Internationally, the standard strip width is approximately 1 cm, referred to as a sub-cell. These sub-cells are connected in series internally. Therefore, the output current of an integrated solar cell is the current of each sub-cell, and the total output voltage is the series voltage of all sub-cells. In practical applications, the structure and area of the cell can be selected according to the required current and voltage to fabricate amorphous silicon solar cells.
The first layer is ordinary glass, which serves as the base for the battery.
The second layer is TCO, or transparent oxide conductive film.
On the one hand, light passes through it and is absorbed by the battery, so it needs high light transmittance; on the other hand, as an electrode of the battery, it needs to be conductive. TCO is generally fabricated with a textured surface, mainly to reduce reflected light and thus increase light absorption. Solar cells are formed by depositing these two layers as substrates.
The first layer of a solar cell is the P-layer, also known as the window layer; the second is the i-layer, the intrinsic layer of the solar cell, where photogenerated carriers are mainly generated; then comes the n-layer, which connects the i-electrode and the back electrode. Finally, there are the back electrode and the Al/Ag electrode.

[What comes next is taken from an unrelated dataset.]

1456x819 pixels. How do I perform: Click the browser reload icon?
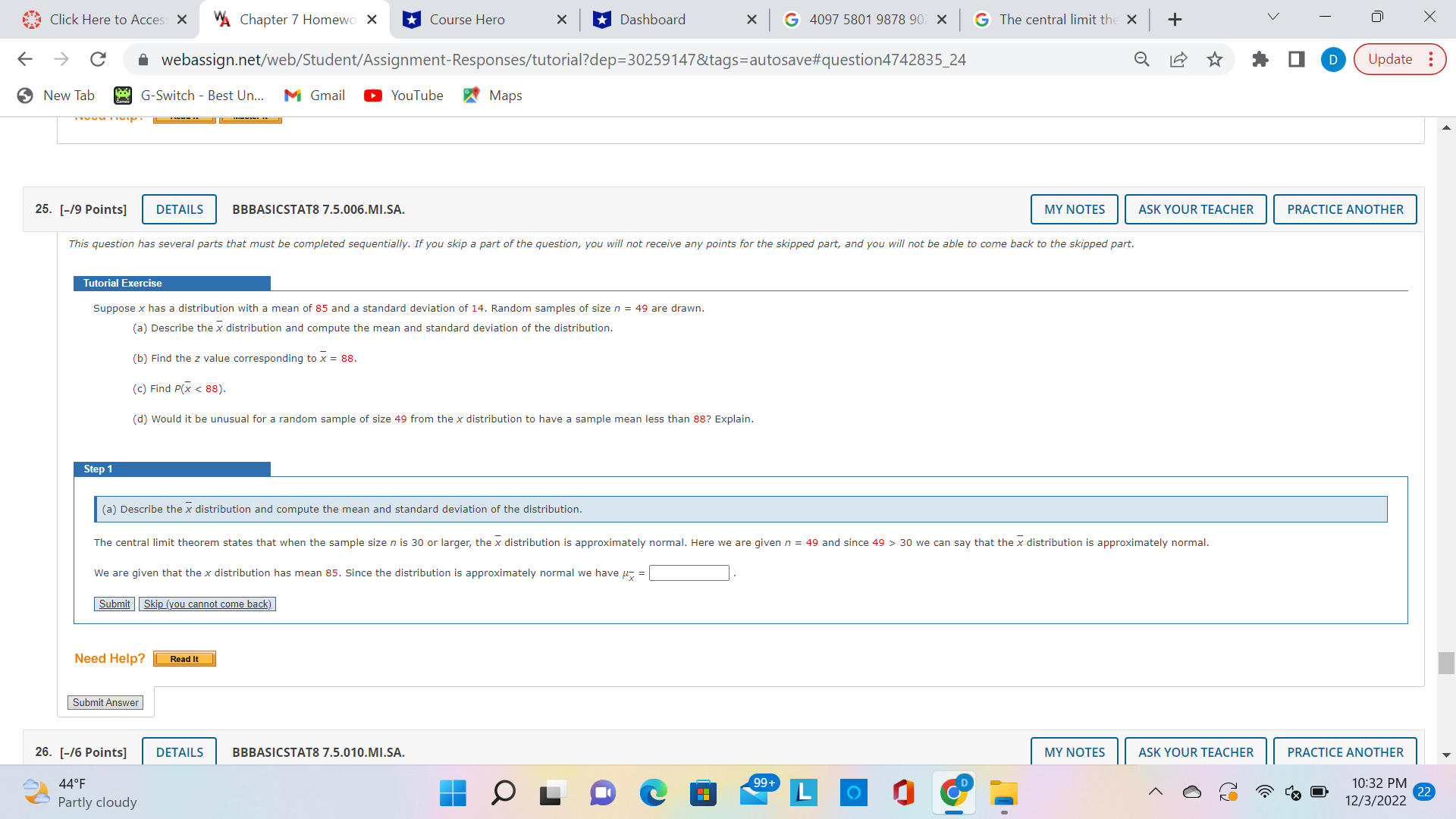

Due to the numerous defects in a-Si (amorphous silicon), the pn junction of a-Si is unstable, and its photoconductivity is negligible under illumination, resulting in almost no effective charge collection. Therefore, the basic structure of a-Si solar cells is not a pn junction but a pin junction. Boron doping forms the P-region, phosphorus doping forms the n-region, and the i-region is the intrinsic layer, which is undoped or lightly doped (because undoped a-Si is weakly n-type). The heavily doped p and n regions form a built-in potential inside the cell to collect charge. Simultaneously, both can form ohmic contacts with the conductive electrodes to provide power to the external circuitry. The i-region is the photosensitive region, where photogenerated electrons and holes are the source of photovoltaic power. The goal is to maximize the absorption of incident light into the i-region and effectively convert it into electrical energy. Therefore, the i-region must both maximize the absorption of incident light and maximize the transport of photogenerated carriers to the external circuitry.
The long-range disorder of amorphous silicon structures disrupts the momentum conservation selection rule for electronic transitions in crystalline silicon, effectively transforming it from an indirect bandgap material into a direct bandgap material. It exhibits a very high absorption coefficient for photons; typically, a layer of a-Si with a thickness of around 0.5 μm can absorb almost all light in the sensitive spectral region. Therefore, the thickness of a-Si cells with pin structures is approximately 0.5 μm, while the thickness of the p and n layers, which constitute the dead light absorption region, is on the order of 10 nm.